Coop Alleanza non delude: primo bilancio in crescita

Dopo la fusione il valore della produzione registra un aumento dell’8%. L’utile nel 2016 sfiora i 15 milioni di euro. Ok dei soci mantovani ai conti

MANTOVA. Il primo bilancio della Coop Alleanza 3.0 si chiude con ricavi per 4,7 miliardi di euro dalle vendite realizzate in 427 negozi (considerando anche le società controllate e partecipate che operano nella grande distribuzione) in cui lavorano più di 22mila persone, oltre il 90% delle quali assunte con contratti a tempo indeterminato.

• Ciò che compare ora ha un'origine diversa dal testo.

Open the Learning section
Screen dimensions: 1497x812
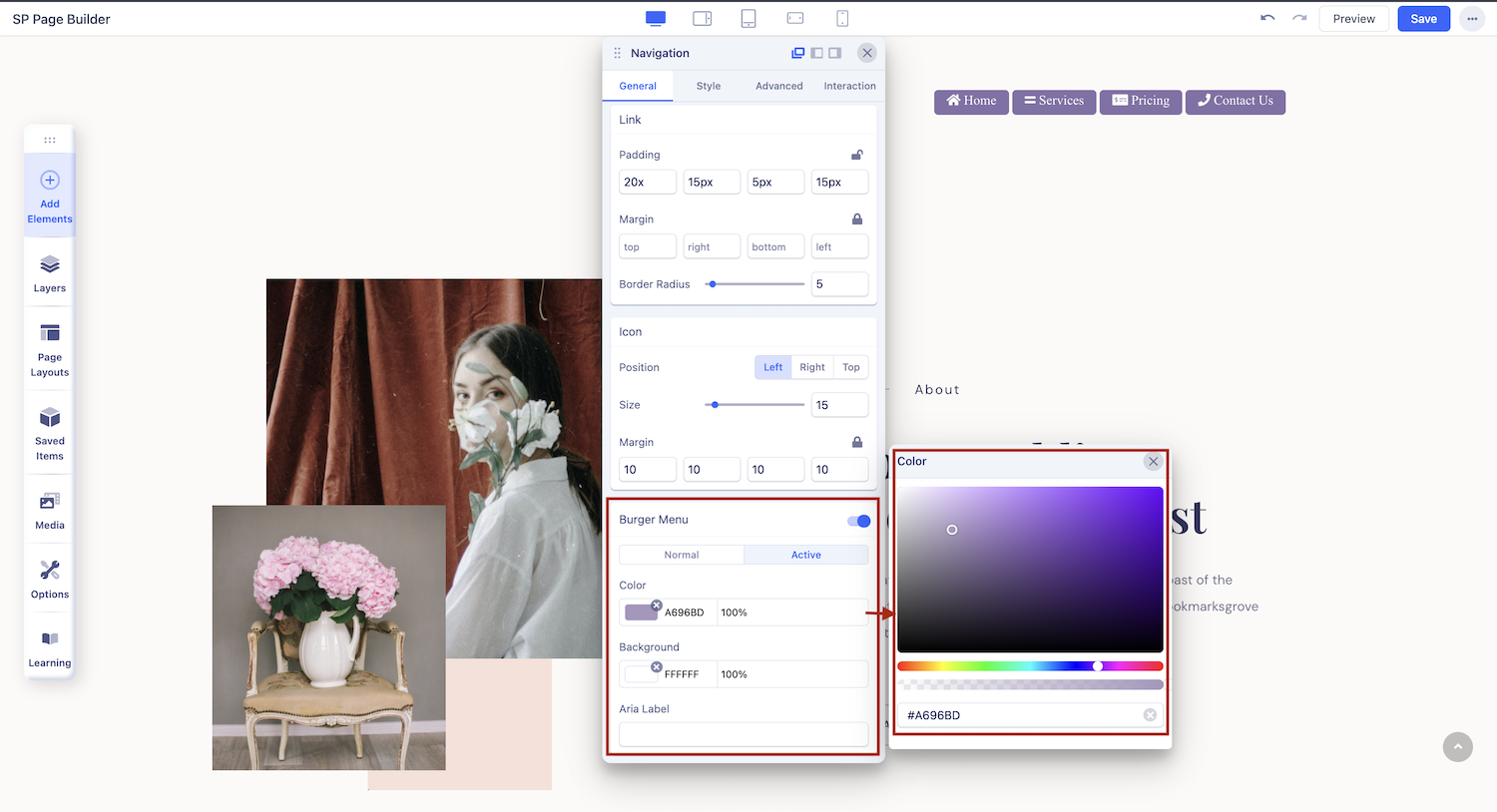click(50, 647)

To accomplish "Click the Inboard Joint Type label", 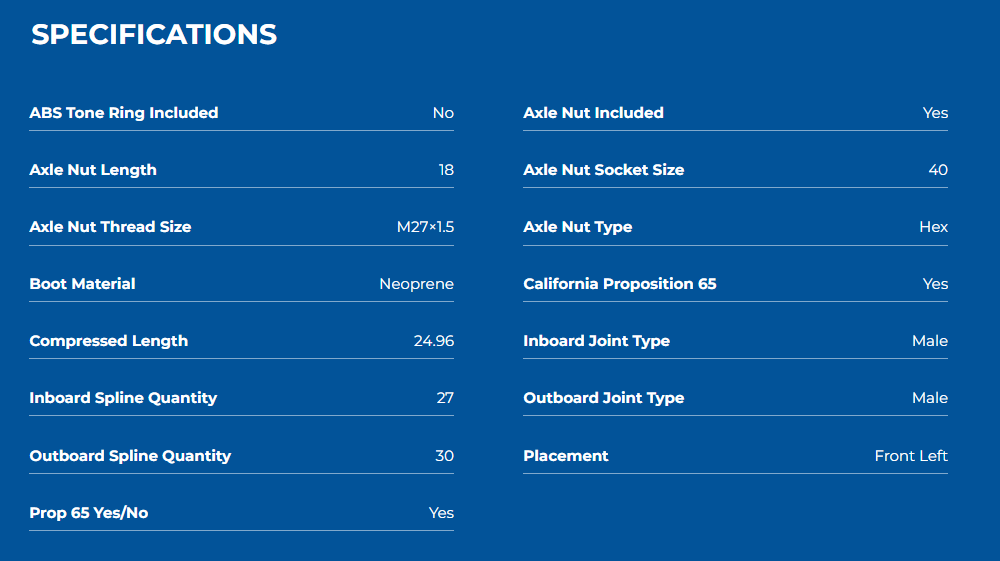I will [x=597, y=341].
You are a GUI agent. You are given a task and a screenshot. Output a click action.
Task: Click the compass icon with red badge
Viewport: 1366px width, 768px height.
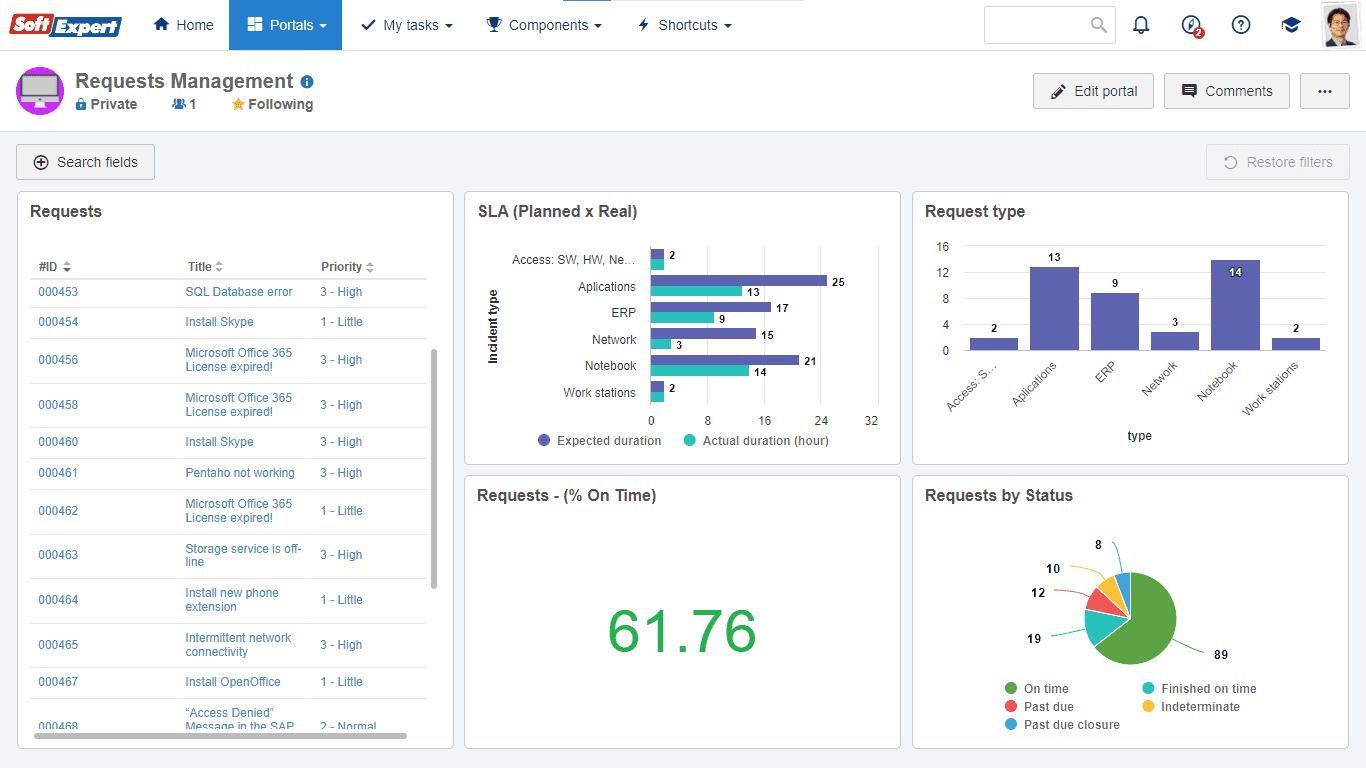coord(1191,26)
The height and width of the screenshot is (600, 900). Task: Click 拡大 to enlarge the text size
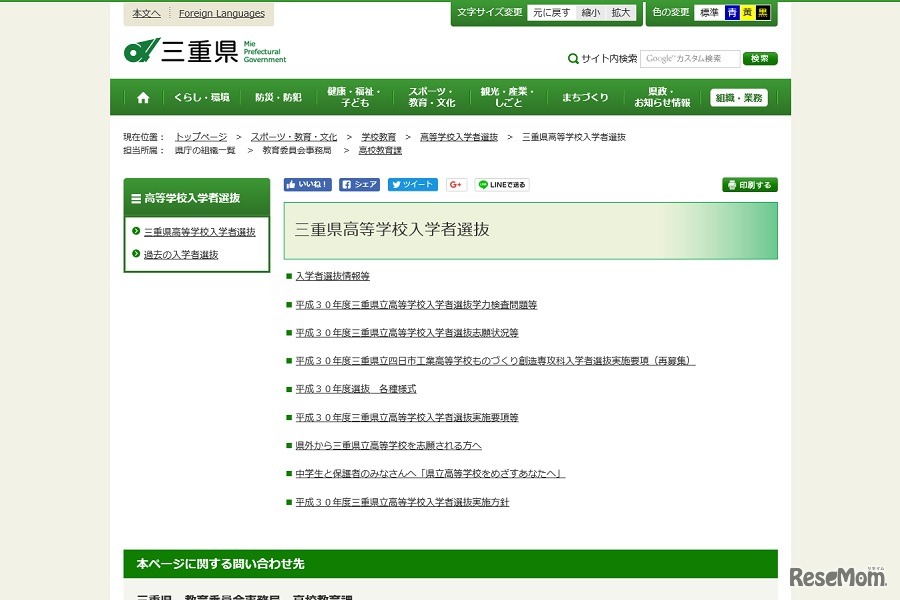619,12
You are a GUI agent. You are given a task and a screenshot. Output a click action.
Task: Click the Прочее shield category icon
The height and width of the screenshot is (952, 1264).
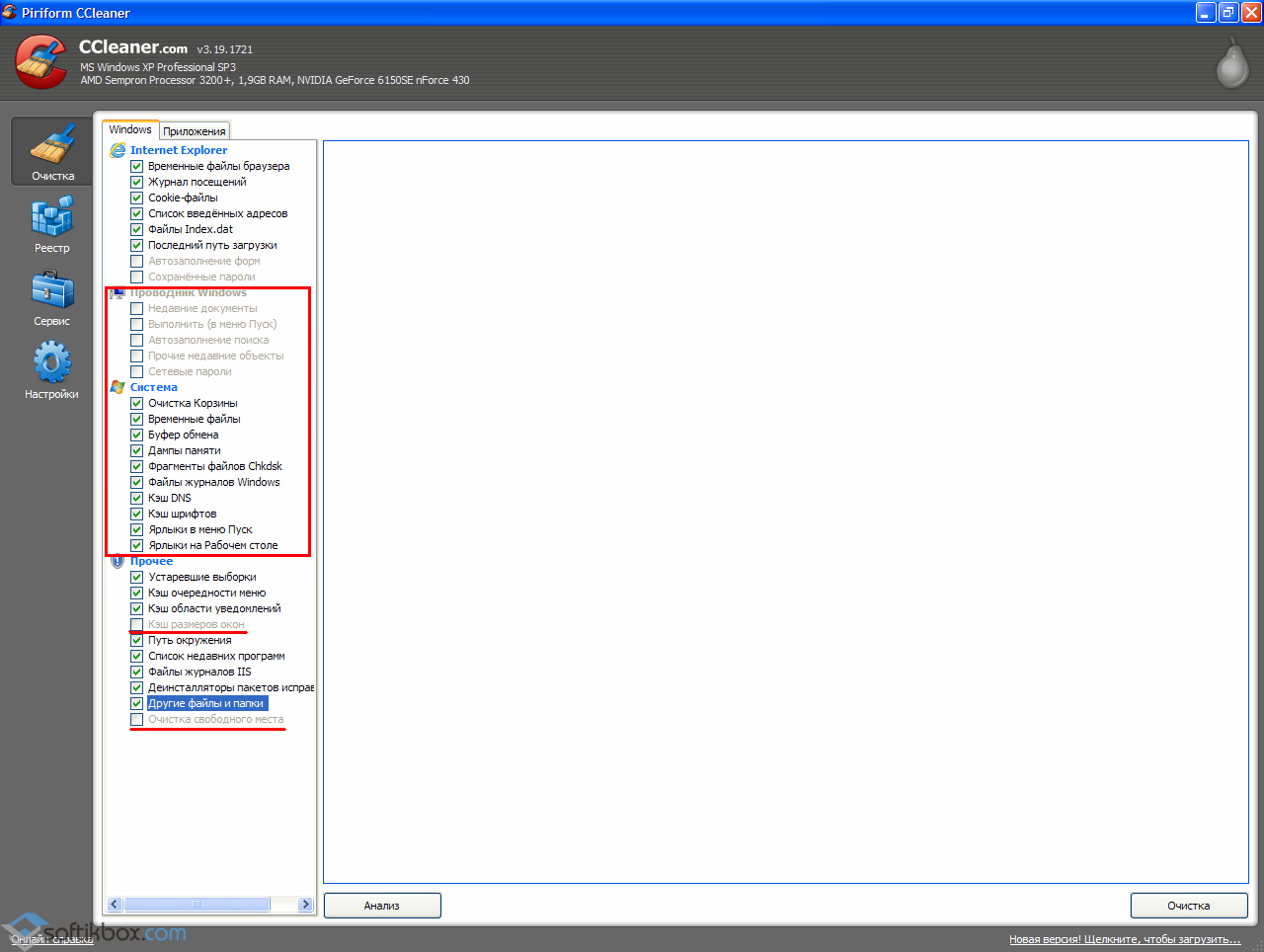118,561
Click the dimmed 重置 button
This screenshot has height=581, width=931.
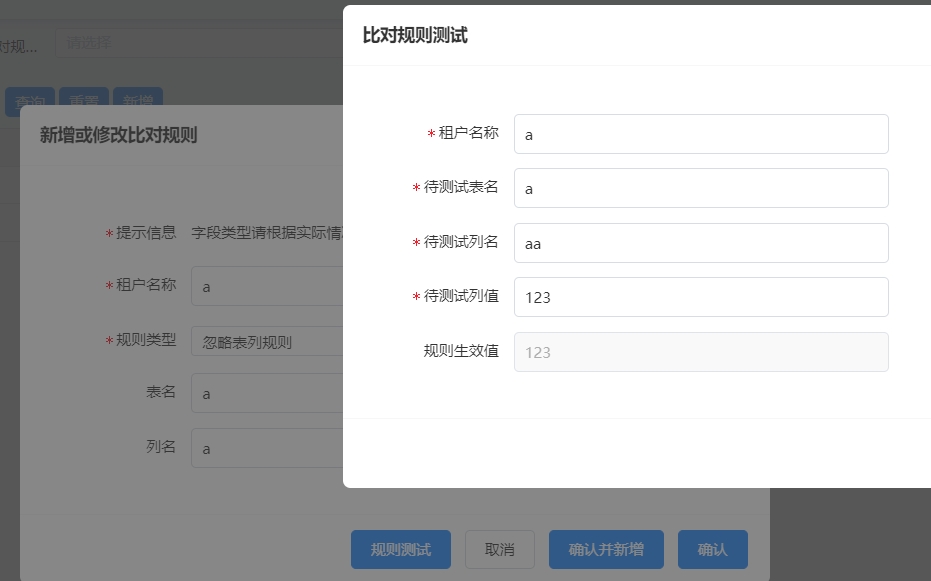pyautogui.click(x=84, y=97)
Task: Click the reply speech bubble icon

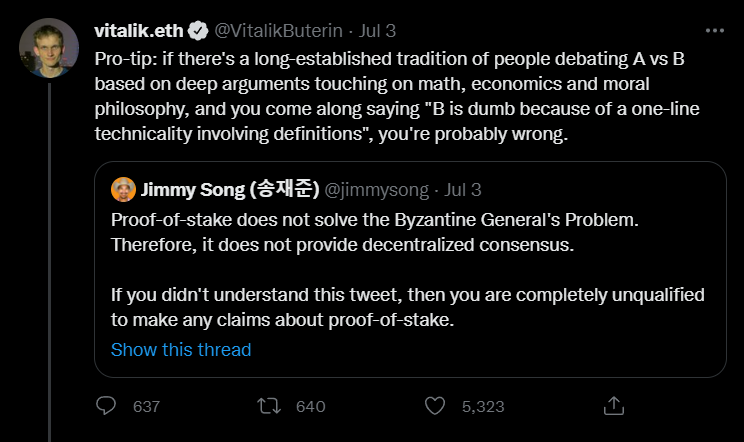Action: coord(106,406)
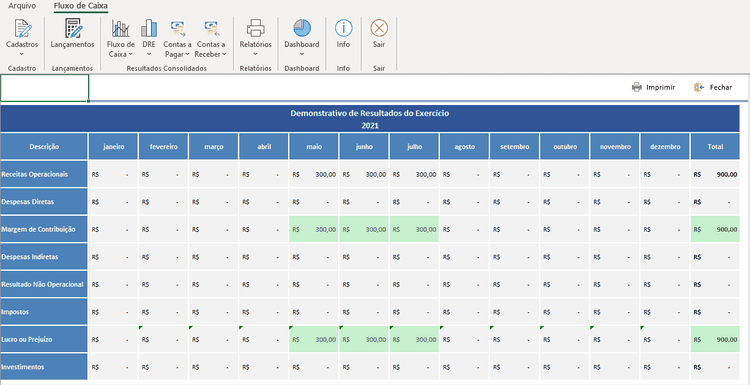The image size is (750, 385).
Task: Open the Arquivo menu tab
Action: click(x=22, y=6)
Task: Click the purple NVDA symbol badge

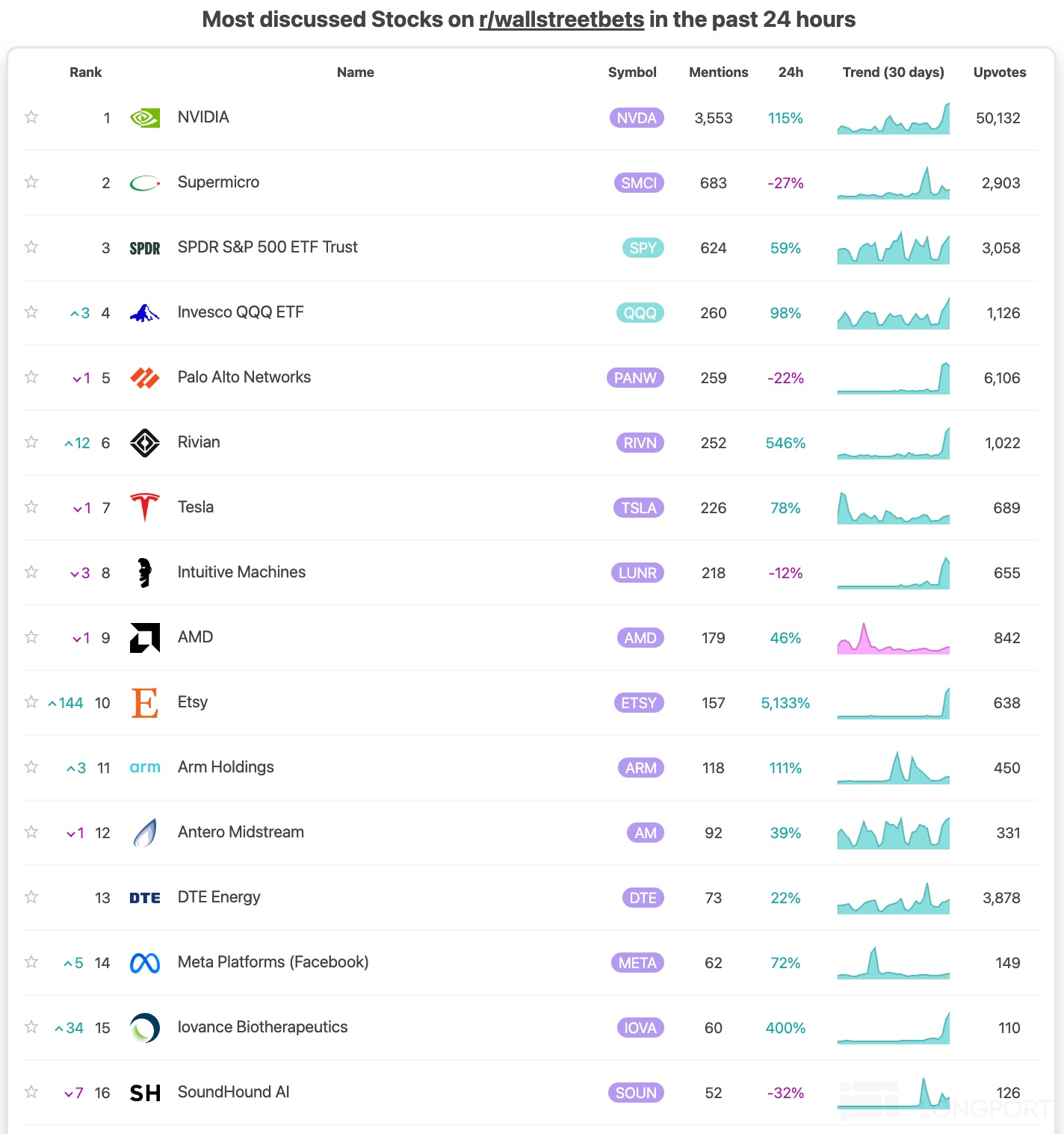Action: coord(637,118)
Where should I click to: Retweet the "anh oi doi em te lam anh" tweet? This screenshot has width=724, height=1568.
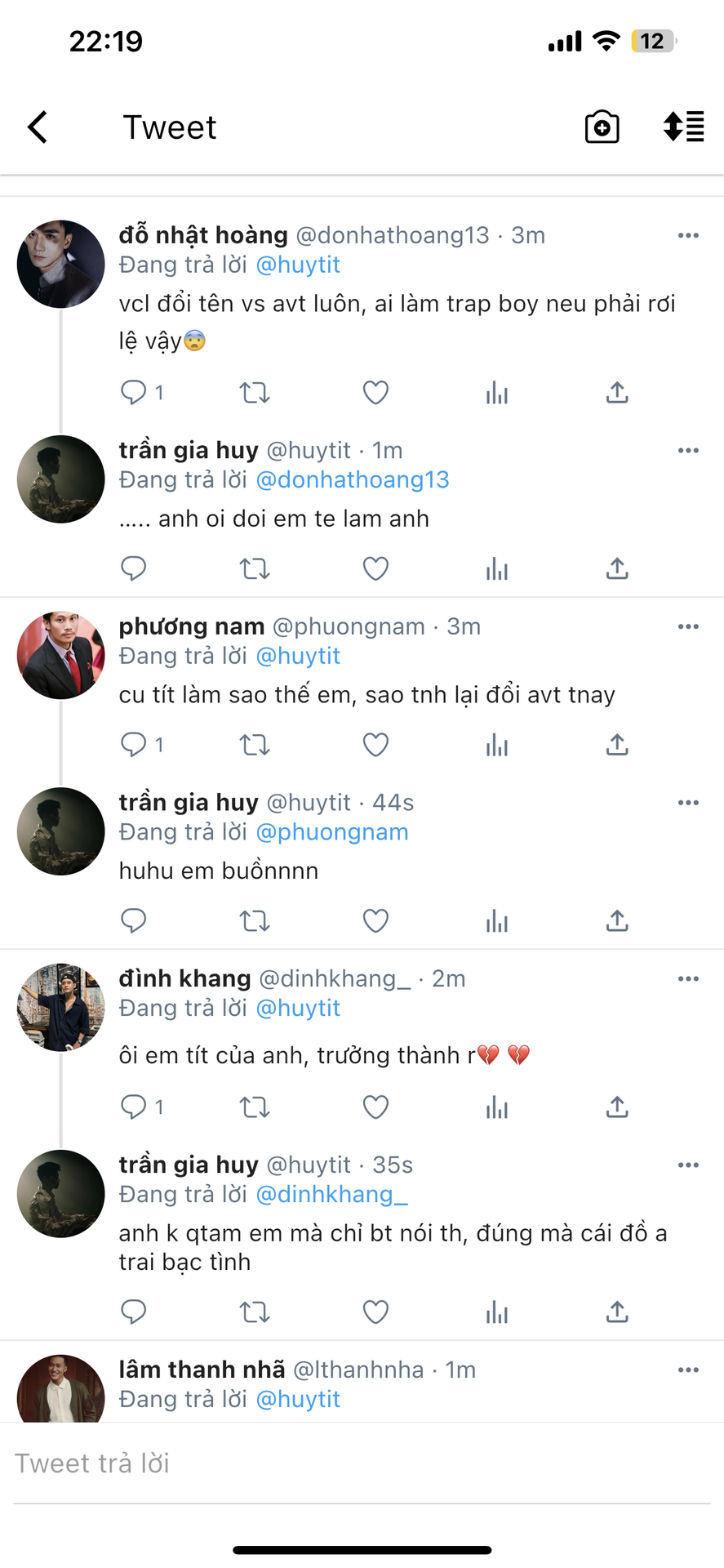coord(255,568)
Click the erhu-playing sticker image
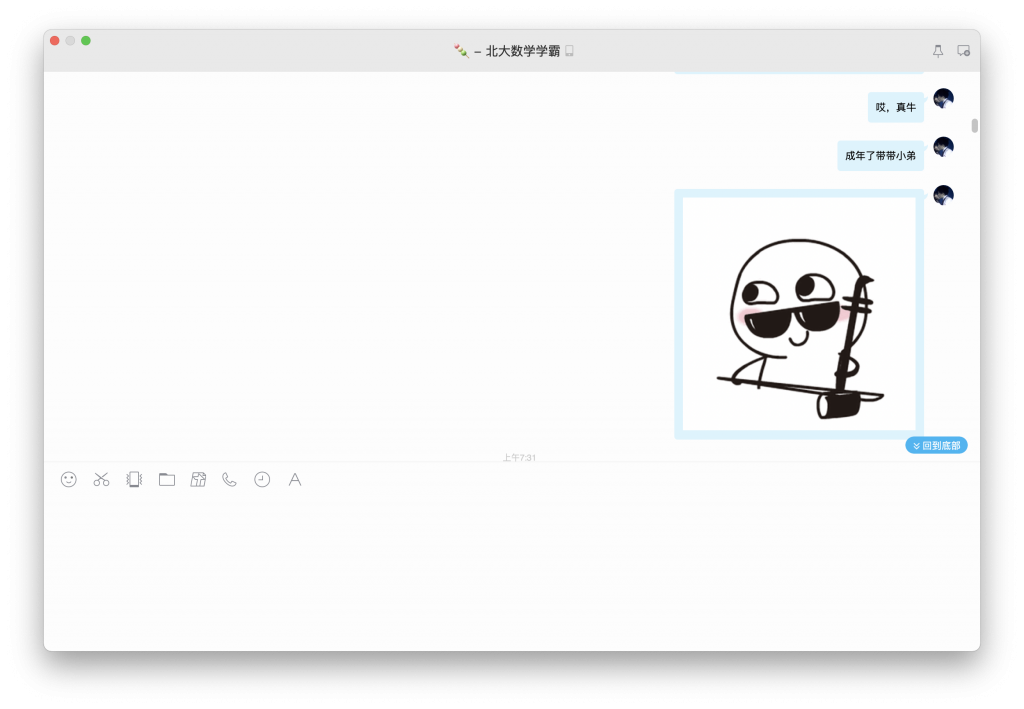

Un risultato migliore rispetto all’anno precedente quando, però, le tre Coop di origine, e cioè Estense, Nord est e Adriatica, erano separate. La fusione, avvenuta il 1° gennaio 2016, ha dato la stura ad «un bilancio - si legge in un comunicato - di tenuta e innovazione, che getta le basi per un futuro solido e ricco di opportunità».
Un quadro, dunque, ottimistico esce dai conti 2016, presentati all’assemblea dei soci mantovani nel corso di un’assemblea tenutasi al Mantua Multicentre, primo dei 192 appuntamenti in cui, in tutto il territorio coperto dalla cooperativa (dal Friuli fino alla Puglia, lungo tutta la dorsale adriatica), verranno illustrati i dati del bilancio da ratificare, poi, nell’assemblea generale in programma a Modena il 24 giugno.


A Mantova i 280 partecipanti, salutati dal vicesindaco nonché assessore al bilancio e alle attività produttive Giovanni Buvoli, hanno approvato all’unanimità il bilancio ed eletto i delegati che parteciperanno alle assise di Modena. Si tratta di Maria Grazia Acerbi di San Giorgio (nuovo presidente del consiglio di zona di Mantova e Garda), Stefania Tassin di Porto mantovano e Bruno Cervi di Borgo Virgilio. A fare gli onori di casa Massimo Zanichelli, l’unico mantovano presente nel consiglio di amministrazione di Coop Alleanza, confermato di recente nel suo incarico.


La nuova coop è importante per il territorio mantovano dove vanta undici punti vendita, di cui tre Iper (Mantova, Borgo Virgilio e Suzzara) e ben 80mila soci: «Siamo la provincia con la maggior concentrazione di Ipercoop» spiega Zanichelli, che si sofferma anche su un altro dato: «Con la fusione abbiamo dovuto depennare dall’elenco tutti coloro che da un anno non utilizzavano più la tessera per la spesa o per altri acquisti nei nostri punti vendita. Con questa operazione siamo stati costretti a cancellarne 10mila».


Tornando ai dati di bilancio, a livello di gruppo (comprendendo, cioè, anche i risultati nei settori carburanti, turismo e librerie) il valore della produzione del consolidato ha raggiunto i 5,1 miliardi (+8% rispetto al 2105); il patrimonio netto consolidato è di 2,5 miliardi, con un utile che ha superato i 14,8 milioni. Al 31 dicembre dell’anno scorso i soci erano 2,7 milioni, quasi 110mila i nuovi che hanno sottoscritto la tessera nel corso del 2016.


La coop Alleanza è stata attiva anche nel campo della tutela dei consumatori con un importante intervento di abbassamento dei prezzi di 5mila prodotti tra i più diffusi. I soci hanno potuto, così, risparmiare sulla spesa 161,5 milioni di euro, che salgono a 480,9 milioni se si considerano anche gli interventi a favore di tutti i consumatori. Nel corso del 2016 la coop ha realizzato interventi di ristrutturazione e innovazione della sua rete di vendita per 100 milioni di euro; sono stati aperti 19 nuovi negozi ed effettuate 24 ristrutturazioni. Sempre molto apprezzato l’istituto del prestito sociale: a fine 2016 i libretti di risparmio erano oltre 460mila, per un ammontare complessivo di 4,3 miliardi di euro, garantiti dal patrimonio della cooperativa. (Sa.Mor.)